[[ Records provided open ]]

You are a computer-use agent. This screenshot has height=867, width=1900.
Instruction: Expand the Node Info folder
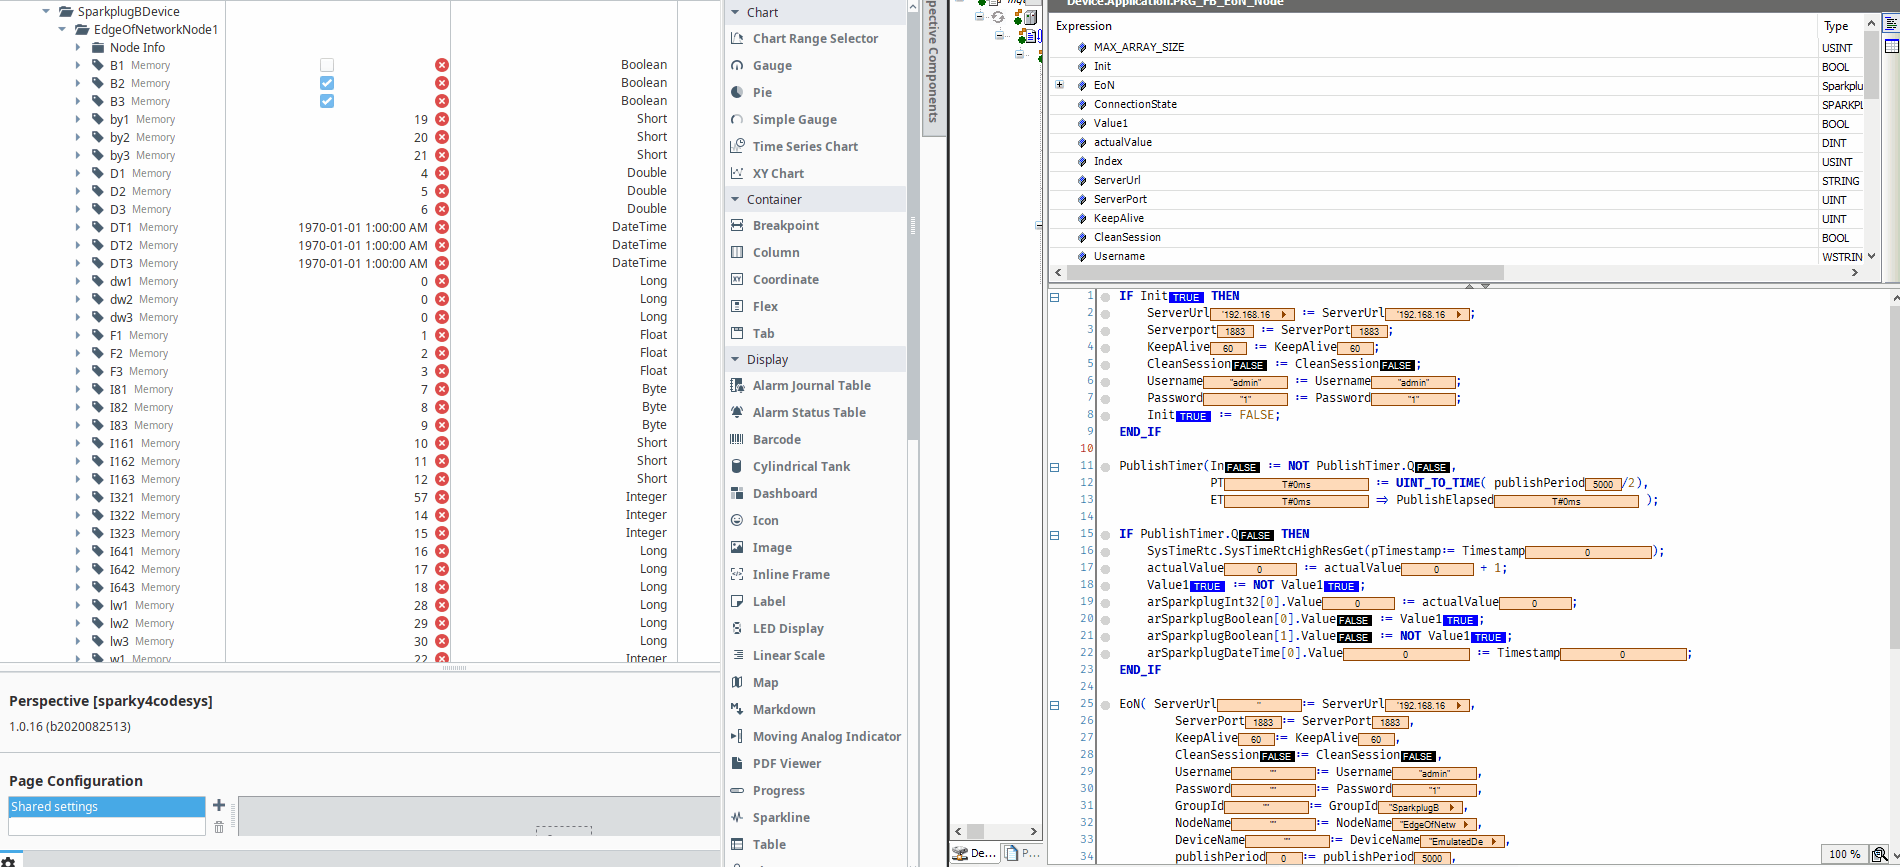coord(78,47)
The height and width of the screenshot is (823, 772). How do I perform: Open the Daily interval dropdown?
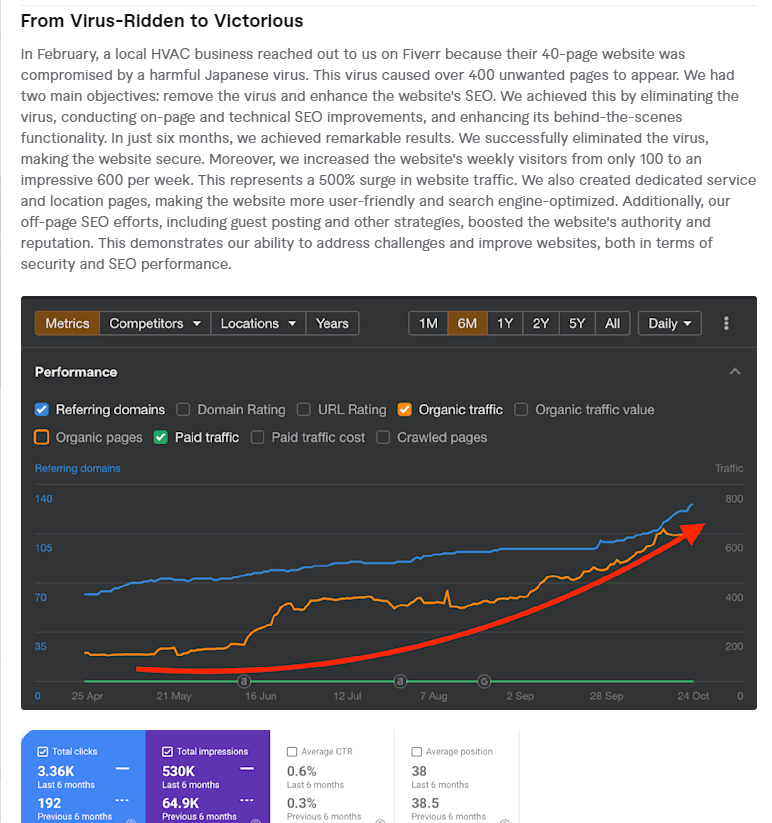[669, 324]
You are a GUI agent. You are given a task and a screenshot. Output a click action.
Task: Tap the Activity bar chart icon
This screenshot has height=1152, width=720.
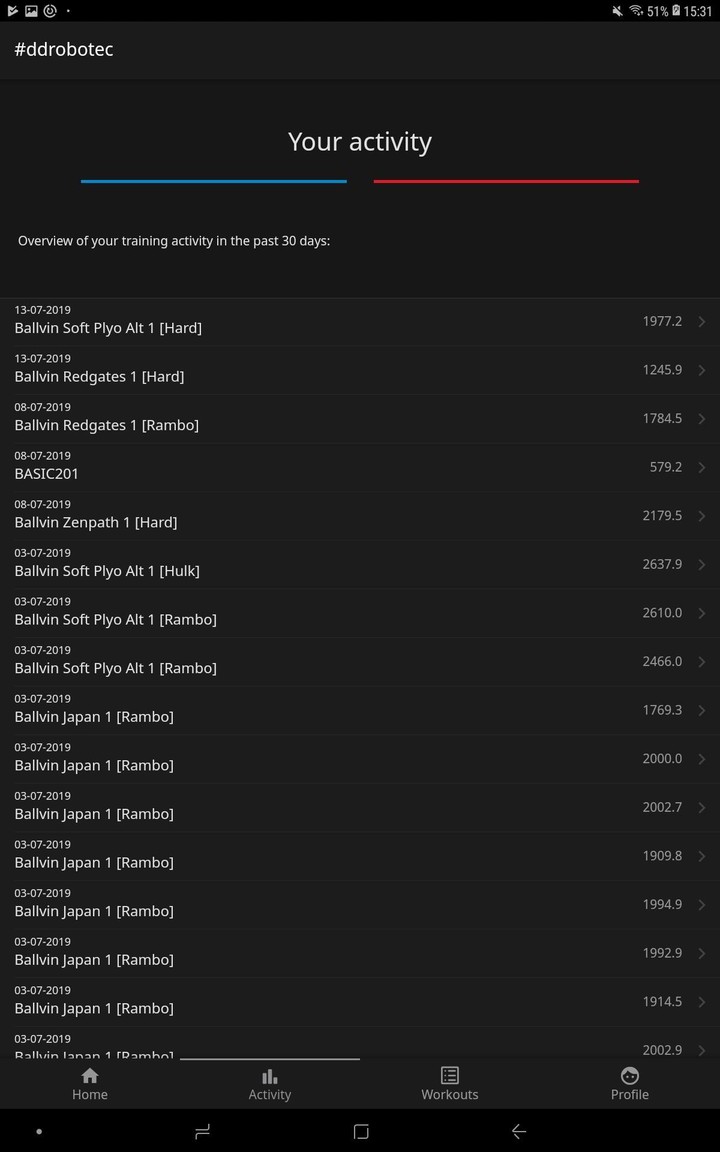(269, 1076)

[[ Records provided closed ]]

## [What you have to do]
Drop the pictures and give every line above again exactly.

## [Task solution]
You are a computer-use agent. This screenshot has height=867, width=1900.
Instruction: Expand the Node Info folder
coord(78,47)
The height and width of the screenshot is (823, 772). How do I perform: Open the Daily interval dropdown?
[669, 324]
You are a GUI agent. You are given a task and a screenshot. Output a click action.
Task: Tap the Activity bar chart icon
This screenshot has height=1152, width=720.
(269, 1076)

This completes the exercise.